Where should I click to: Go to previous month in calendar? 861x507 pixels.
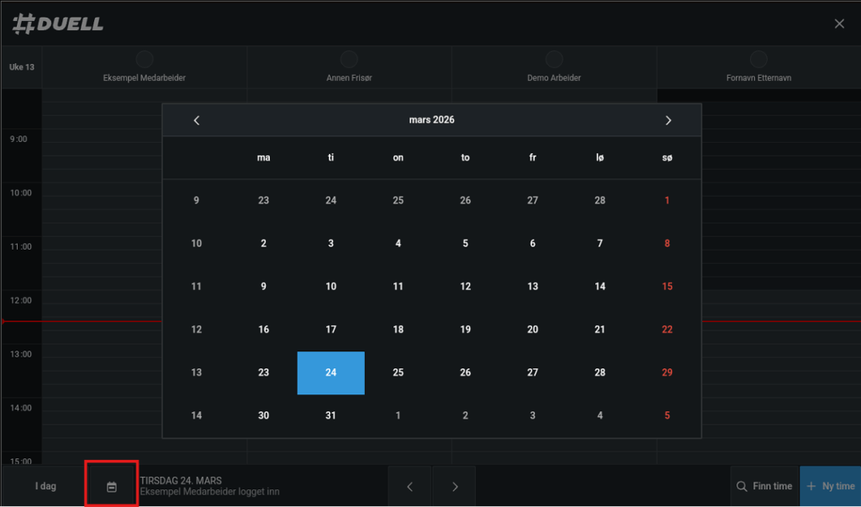[197, 120]
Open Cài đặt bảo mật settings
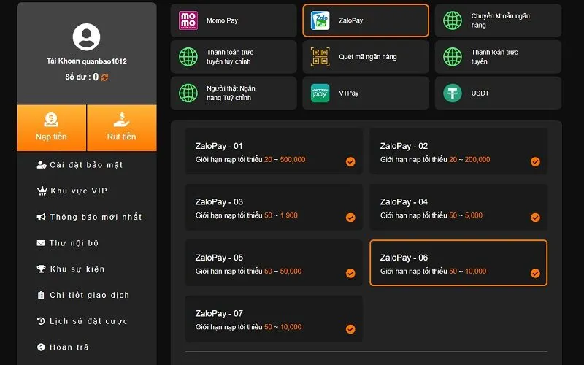The image size is (584, 365). [x=86, y=165]
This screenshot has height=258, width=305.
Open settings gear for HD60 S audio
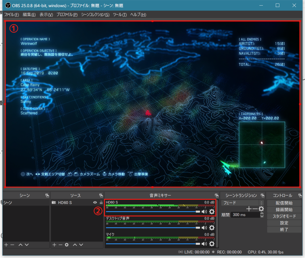click(212, 212)
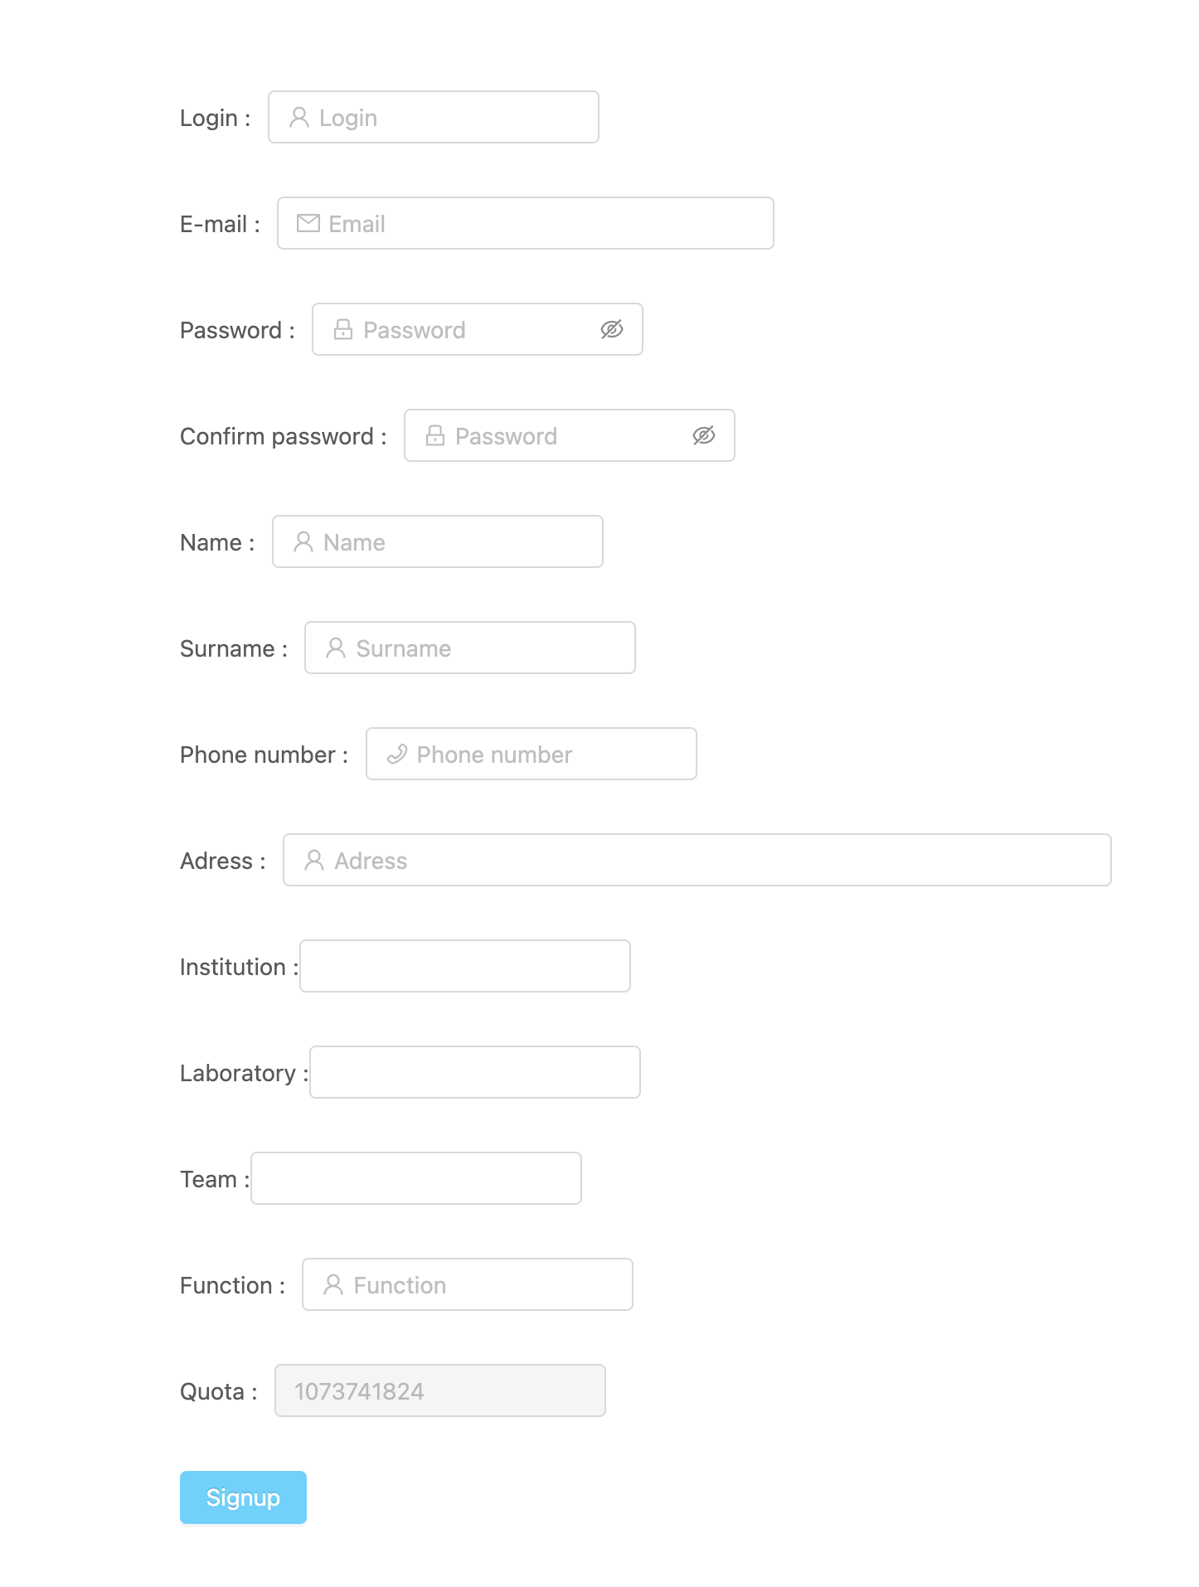
Task: Submit the form with Signup button
Action: pyautogui.click(x=243, y=1497)
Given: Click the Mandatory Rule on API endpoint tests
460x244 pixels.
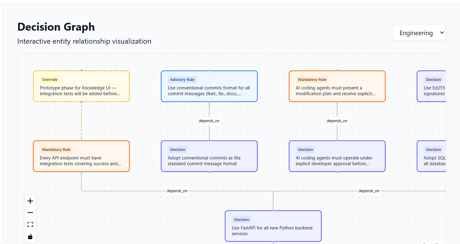Looking at the screenshot, I should pos(81,156).
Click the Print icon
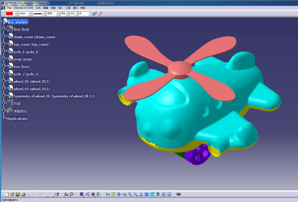298x202 pixels. (23, 195)
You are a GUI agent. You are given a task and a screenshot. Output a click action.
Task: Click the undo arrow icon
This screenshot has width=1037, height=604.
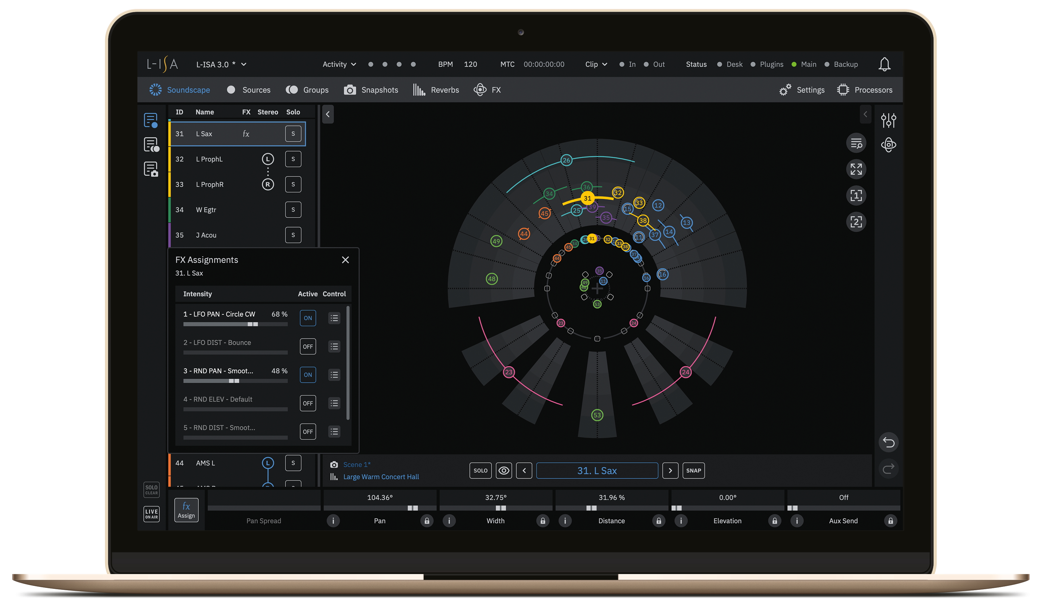click(888, 442)
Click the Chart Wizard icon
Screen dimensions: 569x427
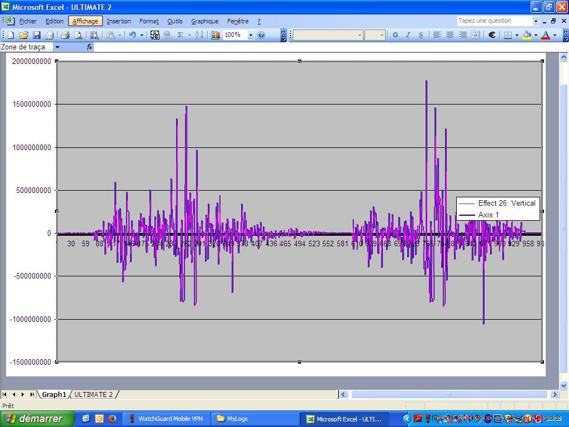pos(216,35)
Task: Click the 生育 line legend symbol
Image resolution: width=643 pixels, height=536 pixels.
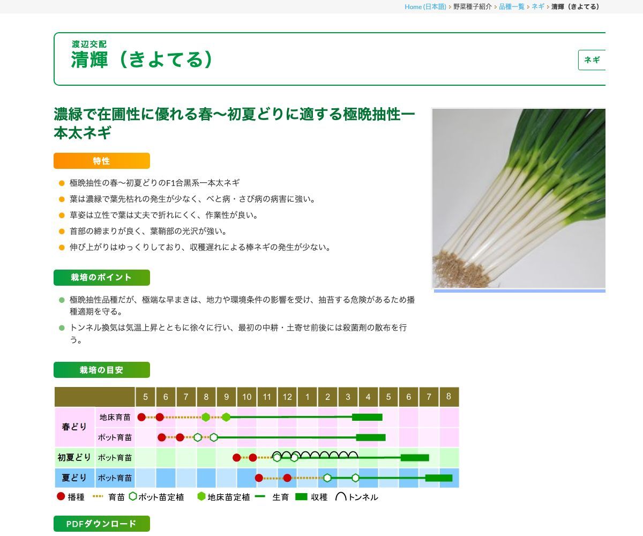Action: click(261, 497)
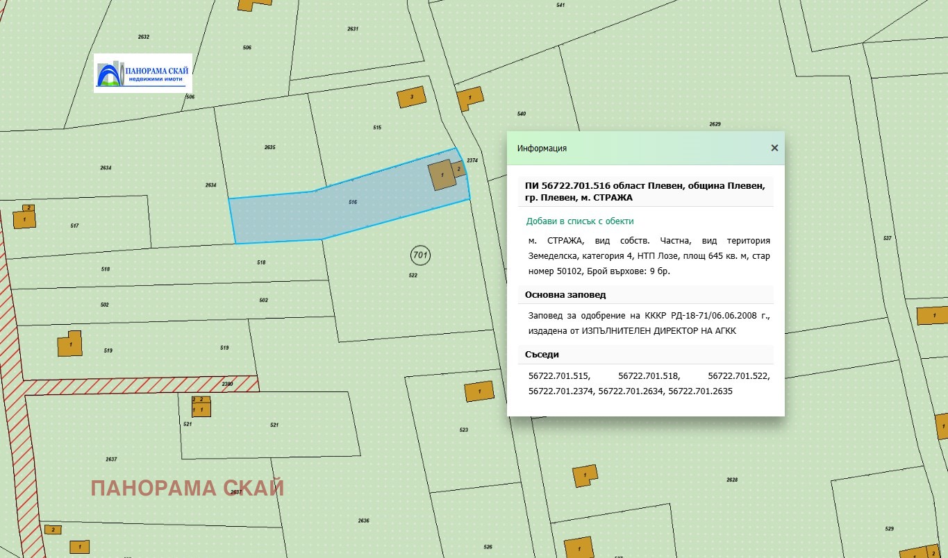Click parcel 540 on the map
Image resolution: width=948 pixels, height=558 pixels.
click(x=522, y=114)
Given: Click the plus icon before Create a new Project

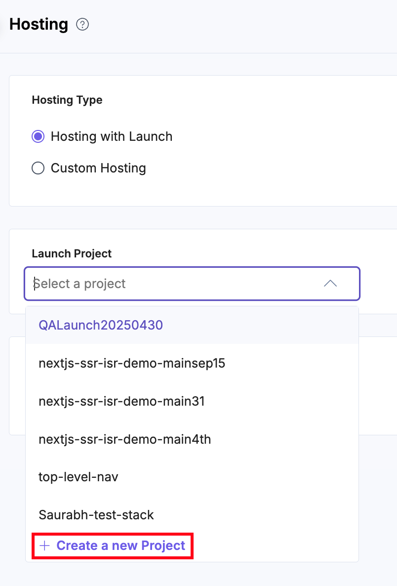Looking at the screenshot, I should pos(45,545).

++++++++

# THE TASK:
Write out again the lines from the line with "You are a GUI" to the line with "pos(216,35)", adjusting every coordinate in the answers by -120 and omitting the pictures.

# SOLUTION:
You are a GUI agent. You are given a task and a screenshot. Output a click action.
Task: Click the undo arrow icon
This screenshot has width=1037, height=604.
click(768, 322)
Click the Chart Wizard icon
Screen dimensions: 569x427
pos(96,-85)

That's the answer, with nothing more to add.